Even before “Engaging Science” was the slogan for the Rotman Institute, Charles and Bob encouraged that spirit of engagement. As a philosopher of science or bioethicist, you should be able to communicate with the scientists and physicians whose work you respect and whose domain you study. I’ve found this to be great advice, both intellectually and professionally—I have directly benefited from working with scientists. In my experience, it is only when you talk to scientists and dig through the scientific literature that you come to see how complicated the epistemology and methodology are. That complexity is precisely what makes the story so philosophically interesting.

AP: What advice or reflections do you have for current graduate students at the Rotman Institute, or prospective students interested in joining the Institute?

SH: Big caveat here: I do not have a tenure track position. So, of course, bear that in mind when considering everything I say next. Also the academic job market is as bad and you’ve heard. Prepare yourself for that disturbing, ego-crushing reality.

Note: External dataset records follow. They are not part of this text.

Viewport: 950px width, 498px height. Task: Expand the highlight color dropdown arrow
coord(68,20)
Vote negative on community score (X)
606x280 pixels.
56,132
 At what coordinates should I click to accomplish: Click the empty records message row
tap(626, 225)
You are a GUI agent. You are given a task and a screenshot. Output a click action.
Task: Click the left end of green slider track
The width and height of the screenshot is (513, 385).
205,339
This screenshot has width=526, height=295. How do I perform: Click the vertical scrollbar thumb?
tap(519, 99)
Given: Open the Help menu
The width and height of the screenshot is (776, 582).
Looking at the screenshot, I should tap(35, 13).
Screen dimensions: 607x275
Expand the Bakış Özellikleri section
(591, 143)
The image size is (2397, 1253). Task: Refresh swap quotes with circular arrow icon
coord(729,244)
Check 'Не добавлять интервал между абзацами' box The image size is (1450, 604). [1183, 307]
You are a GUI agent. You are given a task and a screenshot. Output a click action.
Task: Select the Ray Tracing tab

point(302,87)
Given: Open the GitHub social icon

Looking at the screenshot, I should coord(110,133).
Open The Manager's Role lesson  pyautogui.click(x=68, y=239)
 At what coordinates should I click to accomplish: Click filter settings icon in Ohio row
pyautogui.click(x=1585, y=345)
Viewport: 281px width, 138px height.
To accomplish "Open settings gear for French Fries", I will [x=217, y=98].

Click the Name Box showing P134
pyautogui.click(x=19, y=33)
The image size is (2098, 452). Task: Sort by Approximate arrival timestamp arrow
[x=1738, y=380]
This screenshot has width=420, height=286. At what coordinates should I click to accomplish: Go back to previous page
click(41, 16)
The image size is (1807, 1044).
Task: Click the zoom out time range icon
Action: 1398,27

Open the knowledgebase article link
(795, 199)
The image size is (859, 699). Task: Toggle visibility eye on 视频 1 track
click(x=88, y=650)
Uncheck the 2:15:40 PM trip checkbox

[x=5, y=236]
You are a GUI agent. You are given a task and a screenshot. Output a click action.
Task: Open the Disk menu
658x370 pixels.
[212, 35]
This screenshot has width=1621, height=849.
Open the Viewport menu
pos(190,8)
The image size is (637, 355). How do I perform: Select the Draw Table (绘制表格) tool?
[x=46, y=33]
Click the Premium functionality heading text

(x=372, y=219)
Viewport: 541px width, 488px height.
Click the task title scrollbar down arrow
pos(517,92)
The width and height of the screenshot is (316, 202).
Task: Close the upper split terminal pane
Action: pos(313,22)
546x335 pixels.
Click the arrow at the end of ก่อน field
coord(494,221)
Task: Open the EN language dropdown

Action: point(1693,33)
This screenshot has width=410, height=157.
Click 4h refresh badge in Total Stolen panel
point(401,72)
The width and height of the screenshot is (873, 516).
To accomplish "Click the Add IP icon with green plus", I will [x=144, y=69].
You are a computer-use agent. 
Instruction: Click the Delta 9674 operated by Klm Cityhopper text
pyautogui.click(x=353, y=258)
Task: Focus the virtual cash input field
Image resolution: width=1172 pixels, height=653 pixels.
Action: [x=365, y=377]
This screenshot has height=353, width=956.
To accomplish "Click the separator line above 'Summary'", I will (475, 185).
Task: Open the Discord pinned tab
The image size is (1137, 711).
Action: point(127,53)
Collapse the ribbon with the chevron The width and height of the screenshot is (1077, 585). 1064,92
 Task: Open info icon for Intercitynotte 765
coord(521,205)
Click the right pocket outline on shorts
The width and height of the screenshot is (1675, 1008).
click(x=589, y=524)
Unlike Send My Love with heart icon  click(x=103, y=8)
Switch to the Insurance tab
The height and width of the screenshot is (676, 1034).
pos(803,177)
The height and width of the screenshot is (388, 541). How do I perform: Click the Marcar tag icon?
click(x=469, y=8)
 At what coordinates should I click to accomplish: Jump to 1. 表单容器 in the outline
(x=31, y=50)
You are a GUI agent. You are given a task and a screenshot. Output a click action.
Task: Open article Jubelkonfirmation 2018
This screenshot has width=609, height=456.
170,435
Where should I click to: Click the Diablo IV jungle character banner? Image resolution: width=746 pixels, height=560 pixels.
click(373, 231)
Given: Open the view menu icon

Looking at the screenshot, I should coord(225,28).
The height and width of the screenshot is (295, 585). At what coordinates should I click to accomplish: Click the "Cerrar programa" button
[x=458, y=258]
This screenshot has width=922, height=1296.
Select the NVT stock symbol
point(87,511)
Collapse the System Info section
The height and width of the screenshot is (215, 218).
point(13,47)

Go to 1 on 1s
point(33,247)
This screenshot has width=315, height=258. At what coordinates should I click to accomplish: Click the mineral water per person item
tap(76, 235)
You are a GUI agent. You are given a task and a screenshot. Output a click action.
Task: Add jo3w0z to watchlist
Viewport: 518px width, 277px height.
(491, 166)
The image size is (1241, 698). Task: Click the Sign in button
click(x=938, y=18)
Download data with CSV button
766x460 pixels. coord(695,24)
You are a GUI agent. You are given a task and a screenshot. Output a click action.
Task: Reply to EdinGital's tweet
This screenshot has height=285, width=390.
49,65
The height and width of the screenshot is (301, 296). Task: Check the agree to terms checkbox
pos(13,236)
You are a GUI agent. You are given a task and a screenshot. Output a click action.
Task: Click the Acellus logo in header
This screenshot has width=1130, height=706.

On a more positive note, I would say that whatever the future job market holds, the Rotman Institute is a great place for getting into new and exciting areas of research. For me, that was key: Finding a project and a field of research that excited me. The dissertation is a long process, but I can honestly say that I had fun writing and defending it. I feel privileged to now be a part of Jonathan’s team, working on these challenging and ambitious projects. I have Charles, Bob, Chad and the opportunities created by the Rotman Institute to thank for getting me here.

AP: Any final thoughts?

SH: A positive and supportive work environment is not always easy to come by. So, again, I feel quite fortunate that I got to experience that at the Rotman Institute. I also have a great respect for, and many fond memories of, my colleagues at the Institute. In particular, I would like to acknowledge James Overton, Valerie Racine, Ariella Binik, Ryan Muldoon, and Andrew McRae. They all provided valuable feedback and support during my time at Western. I learned a lot from reading their work and listening to their scholarly presentations.

Finally, I’d like to thank the current students and staff at Rotman Institute for this interview. It is a wonderful opportunity to share a bit about my work and express my appreciation for those peers and mentors that shaped my thinking and career.